> [本文]

こういう女性たちは、声もか細かったそうです。
喉頭が緊張して、子供のように甲高い声になるのです。
発声練習で喉と隔膜を広げようとすると、大抵二つのことが起きたそうです。
より自然で自信ありげな低い声になるのですが、少しするといきなり泣きだすのです。
さめざめと泣くだけ泣き、それから胸を張って「新しい」声を喉からしっかり出して演説の練習をうまく終えると、彼女たちは驚くほどガラリと変わったそうです。
顔が輝き、全身から光を発しているように見え、まるで「焦点があった」かのように、本来の自分を取りもどして生き生きとしたそうです。
このような症状を見せた女性たちは、子供の頃か思春期に、性的な暴行を受けたか、強姦されたことがあることを、著者はそのたびに知ったそうです。
性的暴力は女性から「立つ力」を奪う
この事例について、リッチモンド医師は、とても真面目な人で平衡感覚に異常がある女性患者には、過去に強姦や性的暴力をふるわれたことのある人が目立って多いと話します。
「押し倒され」ても抵抗できない患者も、高い比率で性的な暴行を受けたか、強姦された経験が過去にあることを発見したのです。
リッチモンド医師の患者には、「恐怖性姿勢めまい」という症状に困って、診察を受けにくる人がいるとのこと。
ストレスを感じるとめまいがしたり、あっけなく押し倒されてしまいます。
転換性歩行障害の女性もいて、これは身体的にはどこも悪いところはないのに、うまく歩けなくなる症状です。
さらに、これといった原因が見当たらないのにめまいがする「視性めまい」の人もいるそうです。
そのほか、性的な暴力を受けた経験のある人の症状には、つねに落下する感覚がしたり、朝に吐き気を感じたりするといったものもあるそうです。
これらの症状から導きだされることは、
性的暴力は女性の「自分の足でしっかり立つ」能力を奪う
ということ。
押してやると何度も転び、つかまえてあげないといけない。
体力も反射も身体機能も正常で、神経にも客観的な欠陥はなく、前庭神経の障害や脳の損傷もない。
こういう女性たちは神経系に問題があるわけではないのに、体はそうであるかのように反応するそうです。
さらに今度は、その女性たちに踏んばってみるよう指示をすれば、力いっぱい押しても岩のように動かないと言います。
つまりこの極端な反応は、
心と体のつながりの問題
なのです。
リッチモンド医師はこう言います。

わたしが医者で権威があるということが彼女たちに踏んばるのを「許す」のではないかと想像しています。
安定する能力はある。
「許しがあたえられれば」いいわけです。
指示がなければ押すと転んでしまう人たちなんですよ。
ヒステリー研究でわかったこと
じつはこの件に関して、精神分析でも同様のことがいわれています。
下記書籍『関係する女 所有する男』(斎藤環著)よりご紹介します。

▼ 参考文献 ▼
19世紀フランスの神経学者シャルコーは、パリのサルペトリエール病院でヒステリー患者の治療を行っていました。
彼は、神経学の視点からヒステリーを理解しようと試みていました。
シャルコーは、ヒステリー患者を催眠で治療できることに気づき、ヒステリーが身体ではなく精神から生じていることをはっきり示し、少ないながらも男性にもヒステリー患者がいることを見出しました。

> [課題]
本文の内容に基づいて、次の問いに答えなさい。
(a) 発声練習で低い声になった女性たちは、少しすると何をしたか。
(b) リッチモンド医師の患者が困って診察を受けにくる症状には、何という名前のものがあるか。
(c) シャルコーがヒステリー患者の治療を行っていたのは、どこの病院か。
この後に続く行は、本文とは別個の資料です。

> [データ]
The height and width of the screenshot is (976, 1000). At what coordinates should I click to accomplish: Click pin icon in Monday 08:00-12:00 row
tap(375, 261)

==

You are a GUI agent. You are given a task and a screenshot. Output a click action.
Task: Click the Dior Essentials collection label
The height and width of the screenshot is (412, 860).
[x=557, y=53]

> [解答]
(a) いきなり泣きだした。
(b) 「恐怖性姿勢めまい」。
(c) パリのサルペトリエール病院。